Through its entity, Jonathan Rose Cos. has a land lease with the university that runs until 2056, according to Nathan Taft, partner and senior managing director with Jonathan Rose Cos., which partnered with Boston-based Preservation of Affordable Housing Inc. POAH on the $25 million acquisition.
One of the university’s most recent real estate transactions occurred in May when it signed a letter of intent with the Lutheran School of Theology at Chicago and the McCormick Theological Seminary to purchase the buildings and underlying real estate of the respective schools located at 1100 E. 55th St. for academic use, according to Angelica Marks, associate vice president of real estate operations at the University of Chicago.

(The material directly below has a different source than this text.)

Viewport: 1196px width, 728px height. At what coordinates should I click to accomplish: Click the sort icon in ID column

The property sits on 3.5 acres and has mixed-use educational facilities totaling 172,000 square feet, which includes open space and underground parking.

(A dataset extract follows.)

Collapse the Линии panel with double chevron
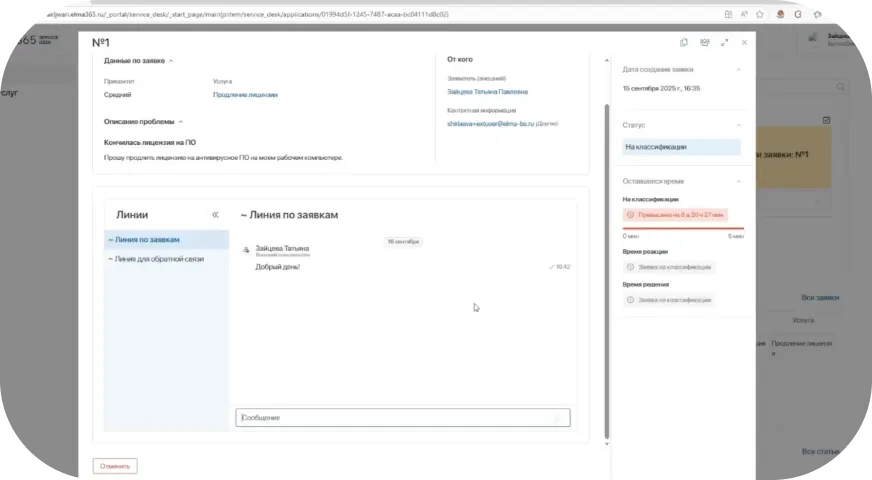(215, 215)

Marks talked to the Chicago Business Journal about how the university uses real estate to spur more economic development on the South Side. This interview has been edited for brevity and clarity.
The goal starting off was not that the university wanted to be a major landlord. It was not a goal to own so many square feet.

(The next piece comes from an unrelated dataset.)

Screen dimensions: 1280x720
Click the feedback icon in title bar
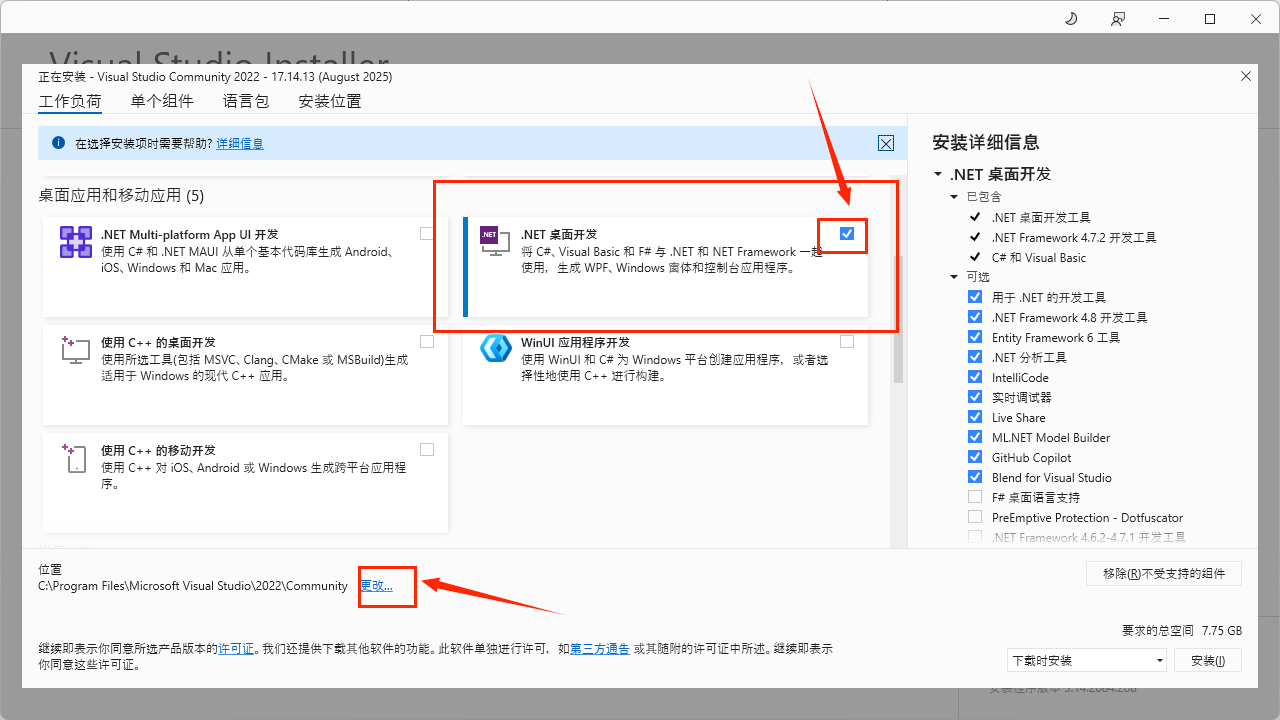click(x=1117, y=19)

We began this work more than a decade ago in collaboration with many community stakeholders, and we continue to seek to leverage our role as long-term economic engine on the South Side and the city of Chicago to bring high-quality retail, services, amenities, jobs and economic opportunities to the South Side and Hyde Park generally.
Fast-forward to today, and the university is a landlord to 69 retail tenant spaces, leveraging our role as an economic anchor to attract and maintain a mix of local and national businesses. We work with many community partners to promote a vibrant commercial corridor, at the same time balancing our responsibilities as a landlord and a careful steward of university financial resources.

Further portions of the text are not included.